ENTÃO, numa operação sem precedentes, pelo menos 91.731 sigilosos documentos militares e de órgãos de inteligência sobre o Afeganistão foram copiados dos computadores em que estavam armazenados e remetidos ao site WikiLeaks. Criado pelo australiano Julian Assange em 2007, baseado na Suécia e muito conhecido aqui nos EUA, sua especialidade é divulgar documentos secretos de presumível interesse público, enviados por seus leitores. Desta vez, compartilhou o material recebido com o jornal norte-americano The New York Times, o diário inglês The Guardian, e a revista semanal de informação alemã Der Spiegel.


E O resultado de todo esse imbróglio veio à luz no último Domingo, 25, depois de semanas de análise dos textos, produzidos entre 2004 e 2009, e da decisão conjunta de retirar deles nomes de informantes e outros dados capazes de pôr vidas em risco ou prejudicar ações antiterroristas. Por isso, 15 mil documentos deixaram de ser publicados. Ainda assim, o governo dos EUA considerou o vazamento uma "ameaça à segurança nacional" norte-americana. O que saiu foi mais do que suficiente para confirmar o fracasso militar, político, estratégico e moral da empreitada afegã na era George W. Bush, et caterva - o que não parece ter mudado sob o governo de Barack Houssein Obama.

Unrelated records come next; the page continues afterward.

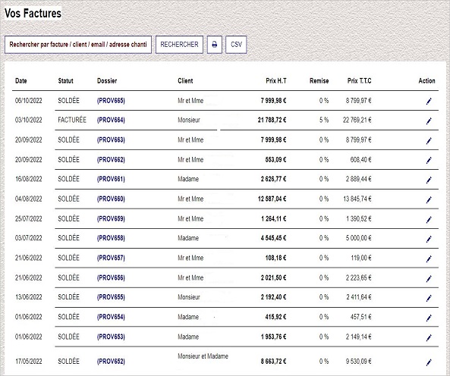
Task: Edit invoice PROV654 with pencil icon
Action: [x=429, y=318]
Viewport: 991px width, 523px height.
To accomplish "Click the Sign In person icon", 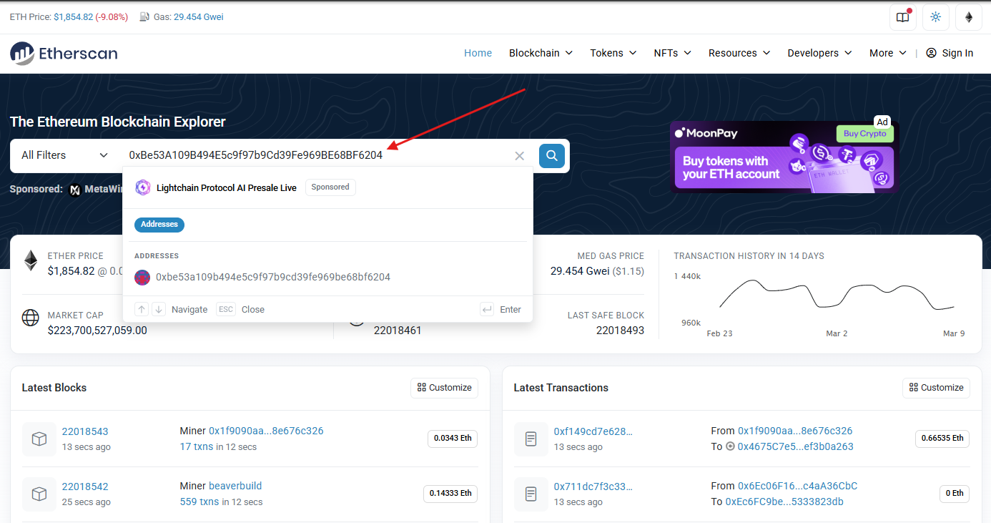I will tap(930, 52).
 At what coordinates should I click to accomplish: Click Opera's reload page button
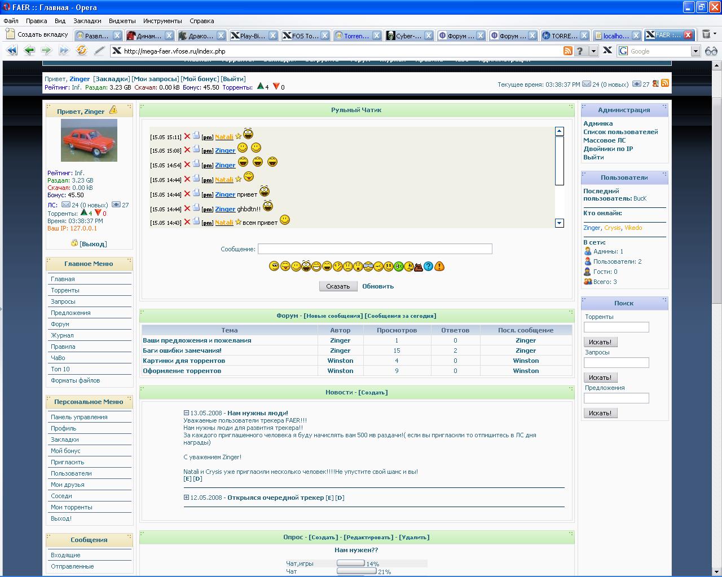[82, 51]

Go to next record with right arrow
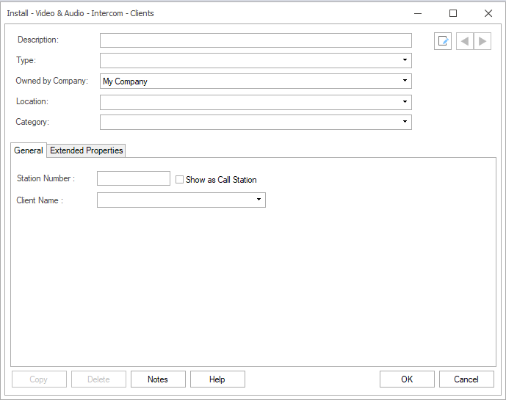point(482,41)
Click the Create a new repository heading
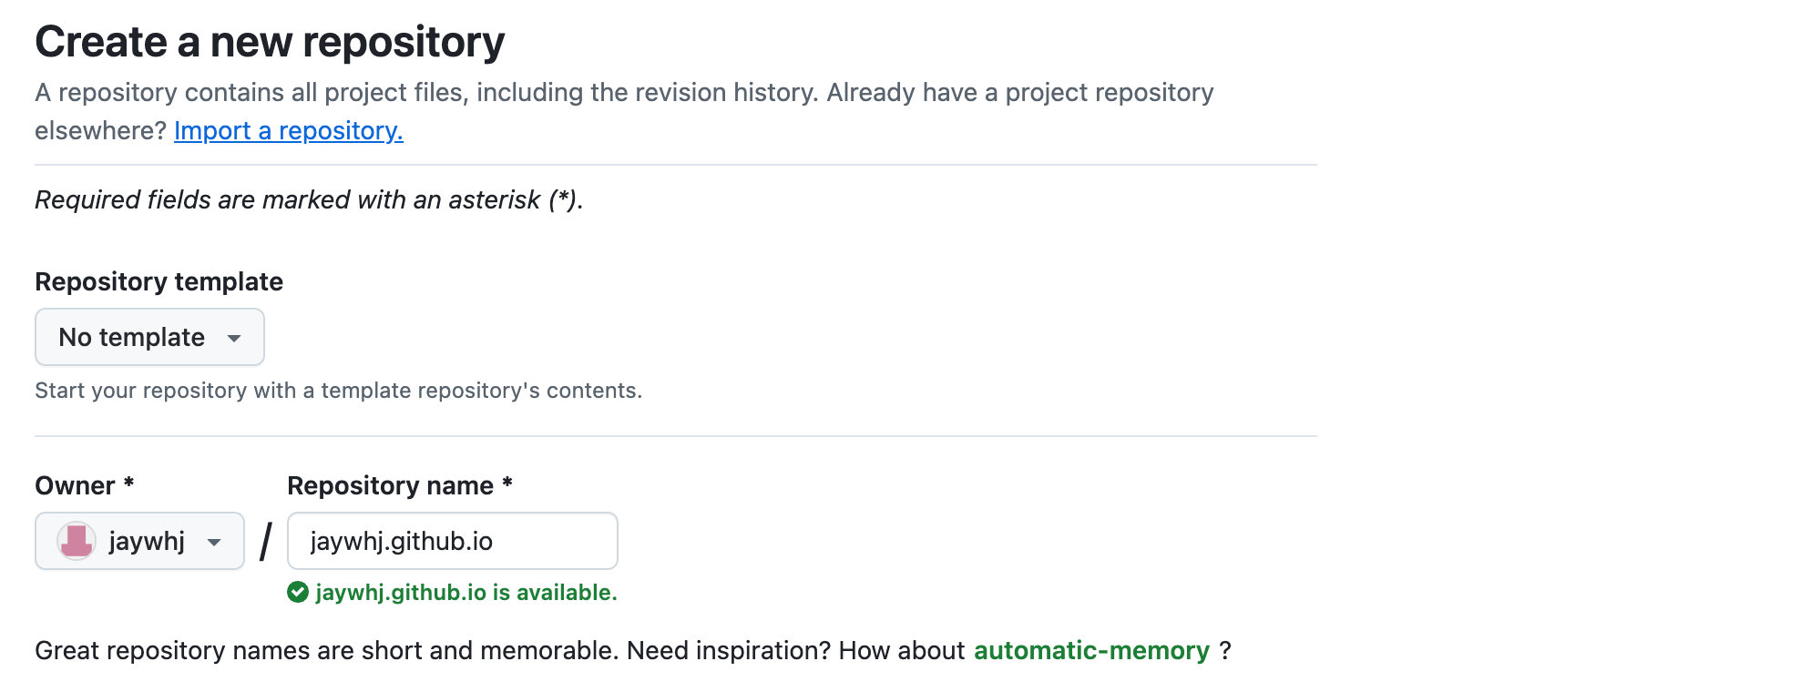This screenshot has height=692, width=1811. point(270,43)
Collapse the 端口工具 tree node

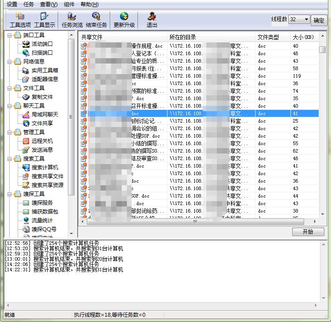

A BEM da verdade, os arquivos divulgados não contêm nenhuma revelação bombástica, daquelas que derrubam governos. E, reduzidos a pele e ossos, não trazem nenhuma novidade. Mas a formidável massa de detalhes expostos sobre o dia a dia da guerra, por sua riqueza assombrosa, confirma de forma incontestável as piores suspeitas: a guerra não enfraqueceu, mas fortaleceu o Talibã; embora o Paquistão receba US$ 1 bilhão por ano para ajudar a combater os insurgentes, o seu temível serviço secreto militar, o ISI, os treina para enfrentar os EUA; os esforços para conquistar as simpatias dos afegãos são um fiasco.

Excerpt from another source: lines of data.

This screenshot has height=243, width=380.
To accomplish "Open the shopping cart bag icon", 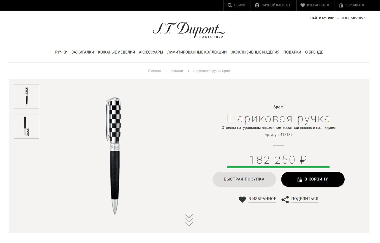I will 341,5.
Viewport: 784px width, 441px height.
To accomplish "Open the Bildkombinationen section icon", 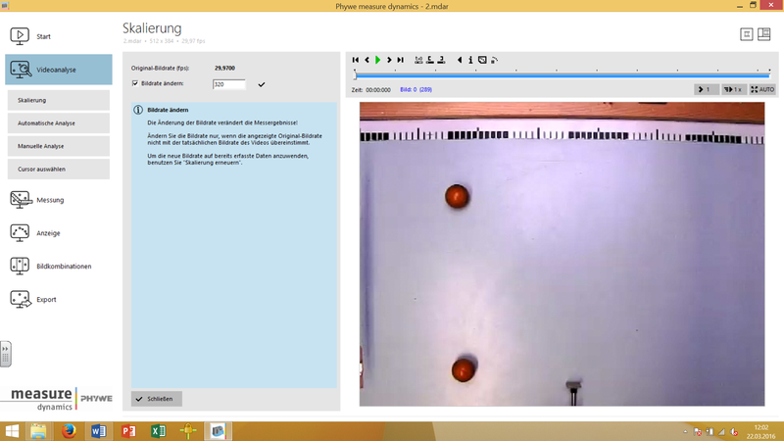I will [21, 266].
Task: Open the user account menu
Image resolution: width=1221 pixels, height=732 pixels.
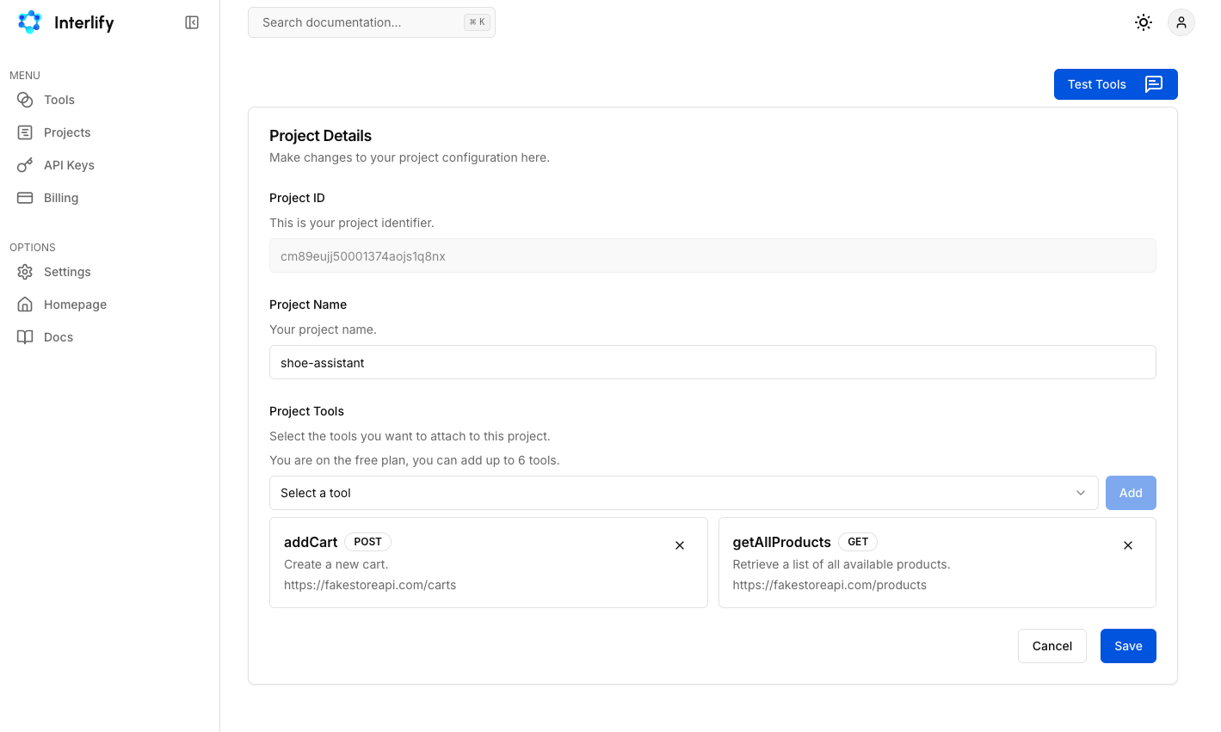Action: [1181, 22]
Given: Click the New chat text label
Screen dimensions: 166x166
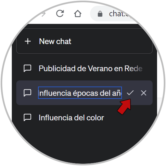Looking at the screenshot, I should click(x=55, y=41).
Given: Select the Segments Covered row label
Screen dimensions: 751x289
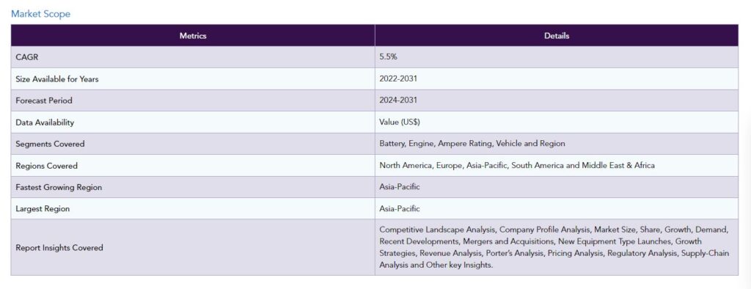Looking at the screenshot, I should coord(50,144).
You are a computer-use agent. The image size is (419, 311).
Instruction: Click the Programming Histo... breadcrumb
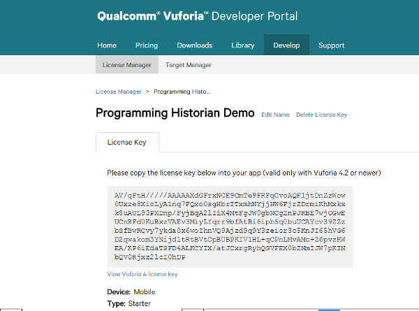tap(182, 92)
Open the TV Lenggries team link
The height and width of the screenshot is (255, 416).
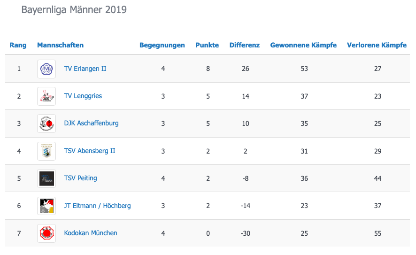click(x=83, y=96)
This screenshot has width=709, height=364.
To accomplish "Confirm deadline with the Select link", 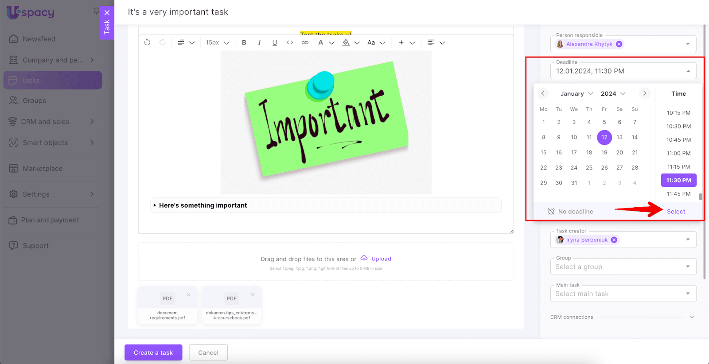I will click(x=676, y=212).
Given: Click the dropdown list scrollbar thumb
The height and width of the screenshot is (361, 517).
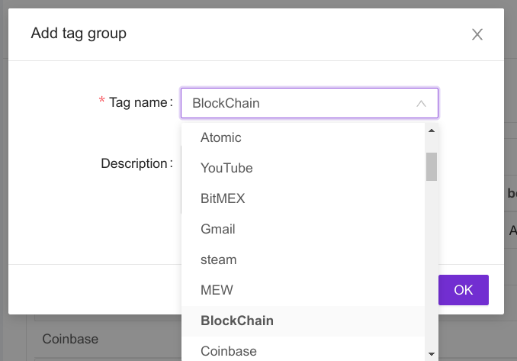Looking at the screenshot, I should click(x=432, y=166).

ADEMAIS, a morte de civis desarmados, deliberada ou por indiferença das tropas, e o acobertamento dos incidentes excedem de longe o que se conhecia. As forças norte-americanas criaram um esquadrão para localizar, interrogar e assassinar os afegãos suspeitos de terrorismo incluídos em listas preparadas arbitrariamente e, claro, sem supervisão judicial. Pelo menos 195 pessoas foram eliminadas em condições que configuram crimes de guerra. Até agora, o governo do presidente Obama nada desmentiu do que se publicou na Imprensa aqui nos EUA e mundo afora. E Karzai, presidente da República afegã, fez saber que os documentos descrevem adequadamente o que ocorre no país.

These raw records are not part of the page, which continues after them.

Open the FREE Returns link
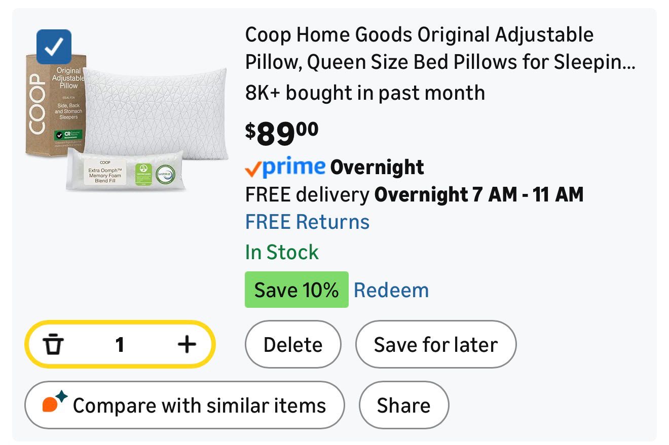 [x=307, y=222]
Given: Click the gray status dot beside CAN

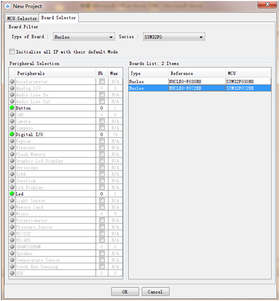Looking at the screenshot, I should (12, 114).
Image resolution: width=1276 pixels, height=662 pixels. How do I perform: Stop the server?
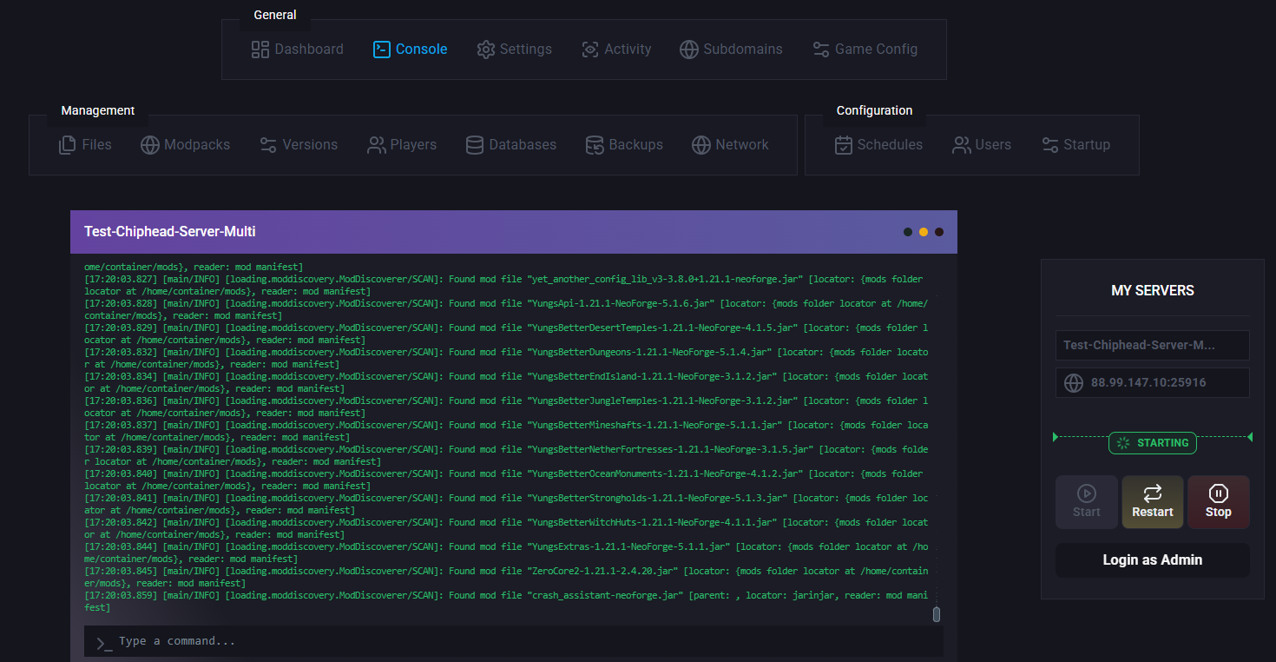[x=1218, y=501]
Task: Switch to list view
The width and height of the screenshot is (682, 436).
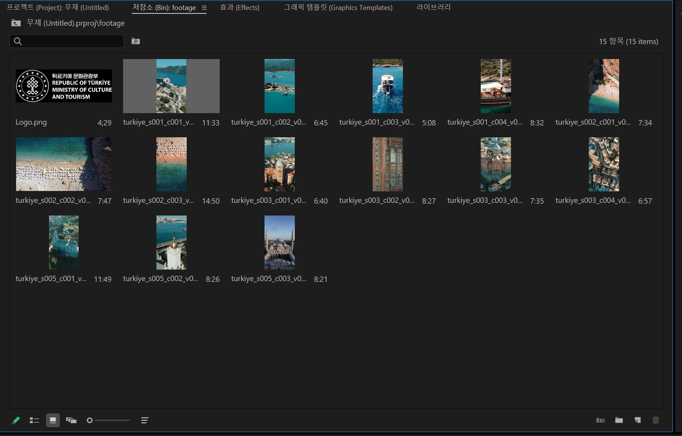Action: (35, 420)
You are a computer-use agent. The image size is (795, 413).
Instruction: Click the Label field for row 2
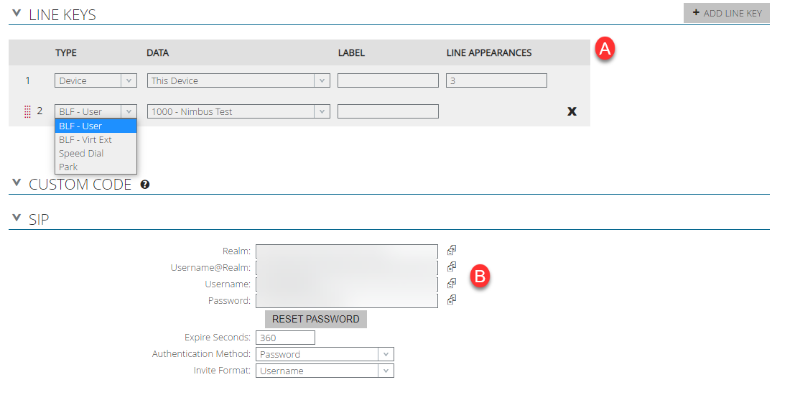tap(388, 111)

O EFEITO imediato do vazamento será intensificar as pressões pela retirada das tropas. Não é de excluir que o presidente da República dos EUA, Barack Obama, antecipe a revisão do esforço militar no Afeganistão, prevista para Dezembro próximo (Em Dezembro de 2009, ele anunciou a sua estratégia de contrainsurgência e o envio de mais 30 mil soldados àquele país.) A verdade, como nos confidenciou uma fonte do governo norte-americano, é que "não sabemos como reagir". Isso vale também em relação ao jogo duplo do Paquistão - aliado infiltrado de inimigos, do qual os EUA não podem prescindir.


A REFERENCIADA "guerra por necessidade", como diz Obama, está ficando pior do que a "guerra por escolha" no Iraque.